After becoming familiar with data through graphic methods, a second type of analysis is done through numeric procedures. Statistics is generally defined as a methodology for collecting, presenting, and analyzing data. Multiple purposes are recognized for the use of statistics, including its capability to summarize data, validate theories, provide forecasts, evaluate trends, and select a particular sample of interest. Descriptive statistics is used to organize and summarize data. Inferential statistics combines descriptive statistics with probability theory, generalizing the results of a study of a few individuals to a larger group. The mean is the most commonly used measure of central tendency. It is the 'center of gravity' or the 'balancing point' of a set of observations. However, the mean does not account for the variability of data in the range of values. To determine how typical the measure of central tendency is in a distribution, it is necessary to analyze measures of dispersion. Standard deviation is the most commonly used measure of dispersion. Mean, standard deviation, minimum and maximum values were used for the study of structural vegetation variables.

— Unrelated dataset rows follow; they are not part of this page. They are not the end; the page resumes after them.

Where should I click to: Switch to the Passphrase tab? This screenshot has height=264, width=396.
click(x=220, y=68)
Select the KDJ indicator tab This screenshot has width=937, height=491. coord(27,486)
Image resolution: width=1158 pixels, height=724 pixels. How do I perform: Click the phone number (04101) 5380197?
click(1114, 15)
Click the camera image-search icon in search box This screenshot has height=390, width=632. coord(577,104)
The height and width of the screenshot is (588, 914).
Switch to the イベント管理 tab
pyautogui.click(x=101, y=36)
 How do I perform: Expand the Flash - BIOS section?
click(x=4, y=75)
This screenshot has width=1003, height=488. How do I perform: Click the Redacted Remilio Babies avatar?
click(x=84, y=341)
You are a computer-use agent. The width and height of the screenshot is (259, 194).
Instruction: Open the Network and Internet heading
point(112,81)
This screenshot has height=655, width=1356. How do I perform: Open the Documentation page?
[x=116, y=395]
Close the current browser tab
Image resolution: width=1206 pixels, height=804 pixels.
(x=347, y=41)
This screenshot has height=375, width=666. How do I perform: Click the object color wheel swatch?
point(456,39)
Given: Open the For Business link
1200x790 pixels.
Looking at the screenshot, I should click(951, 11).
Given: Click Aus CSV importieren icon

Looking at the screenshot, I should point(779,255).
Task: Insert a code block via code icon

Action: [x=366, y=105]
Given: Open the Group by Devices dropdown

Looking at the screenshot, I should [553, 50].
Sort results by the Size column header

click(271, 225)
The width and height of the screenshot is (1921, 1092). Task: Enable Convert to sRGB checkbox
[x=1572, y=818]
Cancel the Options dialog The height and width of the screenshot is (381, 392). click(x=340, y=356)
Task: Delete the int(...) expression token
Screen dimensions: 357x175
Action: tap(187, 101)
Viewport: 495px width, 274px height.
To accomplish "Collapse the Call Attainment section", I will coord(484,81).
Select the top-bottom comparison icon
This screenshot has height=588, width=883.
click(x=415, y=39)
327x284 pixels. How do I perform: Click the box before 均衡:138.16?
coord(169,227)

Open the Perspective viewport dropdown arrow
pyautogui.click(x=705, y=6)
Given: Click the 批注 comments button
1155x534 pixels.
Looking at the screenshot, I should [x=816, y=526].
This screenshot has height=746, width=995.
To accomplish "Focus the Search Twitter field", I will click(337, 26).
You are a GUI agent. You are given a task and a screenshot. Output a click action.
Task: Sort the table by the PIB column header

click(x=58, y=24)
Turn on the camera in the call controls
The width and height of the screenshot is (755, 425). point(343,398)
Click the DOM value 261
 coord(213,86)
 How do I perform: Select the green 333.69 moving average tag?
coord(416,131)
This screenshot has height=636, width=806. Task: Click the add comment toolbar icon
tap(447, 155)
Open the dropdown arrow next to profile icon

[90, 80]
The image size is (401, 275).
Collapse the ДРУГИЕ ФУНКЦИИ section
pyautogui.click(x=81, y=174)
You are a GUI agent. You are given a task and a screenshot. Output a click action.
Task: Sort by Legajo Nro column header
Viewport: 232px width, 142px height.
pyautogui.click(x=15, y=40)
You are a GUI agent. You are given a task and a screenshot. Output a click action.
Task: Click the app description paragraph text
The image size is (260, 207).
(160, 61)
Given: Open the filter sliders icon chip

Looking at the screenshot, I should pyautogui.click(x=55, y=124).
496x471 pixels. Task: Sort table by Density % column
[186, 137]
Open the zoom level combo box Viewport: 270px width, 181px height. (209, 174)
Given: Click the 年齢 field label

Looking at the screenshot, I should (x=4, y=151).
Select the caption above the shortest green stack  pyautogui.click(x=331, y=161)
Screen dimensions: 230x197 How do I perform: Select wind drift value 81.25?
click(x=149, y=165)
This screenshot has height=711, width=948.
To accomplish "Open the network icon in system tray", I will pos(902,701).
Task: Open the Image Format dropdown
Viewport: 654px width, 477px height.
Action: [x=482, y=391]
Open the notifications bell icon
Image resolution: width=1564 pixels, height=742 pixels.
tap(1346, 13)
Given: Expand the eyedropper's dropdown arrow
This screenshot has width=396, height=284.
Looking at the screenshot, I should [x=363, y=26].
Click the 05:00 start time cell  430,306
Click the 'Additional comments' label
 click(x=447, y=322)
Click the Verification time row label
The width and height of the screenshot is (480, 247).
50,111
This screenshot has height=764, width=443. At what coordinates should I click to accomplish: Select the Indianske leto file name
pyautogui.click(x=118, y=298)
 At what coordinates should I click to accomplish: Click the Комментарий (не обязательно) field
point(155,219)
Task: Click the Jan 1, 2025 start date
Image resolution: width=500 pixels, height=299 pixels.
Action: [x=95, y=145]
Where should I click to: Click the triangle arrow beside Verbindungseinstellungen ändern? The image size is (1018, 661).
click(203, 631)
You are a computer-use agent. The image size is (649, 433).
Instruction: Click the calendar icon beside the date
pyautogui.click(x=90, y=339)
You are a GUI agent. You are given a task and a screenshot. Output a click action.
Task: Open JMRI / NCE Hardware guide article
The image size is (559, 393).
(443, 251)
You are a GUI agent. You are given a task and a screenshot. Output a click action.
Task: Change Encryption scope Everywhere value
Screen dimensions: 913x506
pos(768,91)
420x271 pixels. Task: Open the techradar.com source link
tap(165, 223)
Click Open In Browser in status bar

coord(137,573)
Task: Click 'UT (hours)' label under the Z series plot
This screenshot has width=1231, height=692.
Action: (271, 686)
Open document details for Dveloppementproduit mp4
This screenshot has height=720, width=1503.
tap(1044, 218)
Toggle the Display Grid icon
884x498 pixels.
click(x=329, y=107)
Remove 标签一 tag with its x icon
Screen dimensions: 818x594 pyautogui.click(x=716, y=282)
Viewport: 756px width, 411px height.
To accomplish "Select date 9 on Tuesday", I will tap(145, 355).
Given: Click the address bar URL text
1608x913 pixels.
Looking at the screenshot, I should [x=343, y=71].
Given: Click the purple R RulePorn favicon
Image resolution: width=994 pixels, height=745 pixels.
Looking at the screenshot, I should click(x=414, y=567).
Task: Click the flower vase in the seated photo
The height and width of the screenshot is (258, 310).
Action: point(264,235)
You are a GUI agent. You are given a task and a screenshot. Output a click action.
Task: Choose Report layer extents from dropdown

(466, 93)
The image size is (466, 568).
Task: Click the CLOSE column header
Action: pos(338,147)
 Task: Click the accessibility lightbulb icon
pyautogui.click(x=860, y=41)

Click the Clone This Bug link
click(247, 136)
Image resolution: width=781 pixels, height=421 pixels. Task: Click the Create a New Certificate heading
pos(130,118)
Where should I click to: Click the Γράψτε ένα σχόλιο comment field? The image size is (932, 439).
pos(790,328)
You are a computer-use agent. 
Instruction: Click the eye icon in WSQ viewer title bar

Another numeric approach in exploratory data analysis is the study of statistical relations between two variables. Pearson's correlation coefficient and its significance levels were used to measure the strength of association between the variables under analysis.
Finally, analysis of variance (ANOVA) was used as a statistical technique designed to determine whether or not a particular classification of the data is meaningful. Data are decomposed to structure an F-test to test the hypothesis that the between-class variation is large relative to the within-class variation, which implies that there is a significant variation in the dependent variable between classes. The theoretical background about the procedures used and statistical significance of results obtained was based on literature about the topic (among others, Ott 1993, Shaw and Wheeler 1994, Gujarati 1999).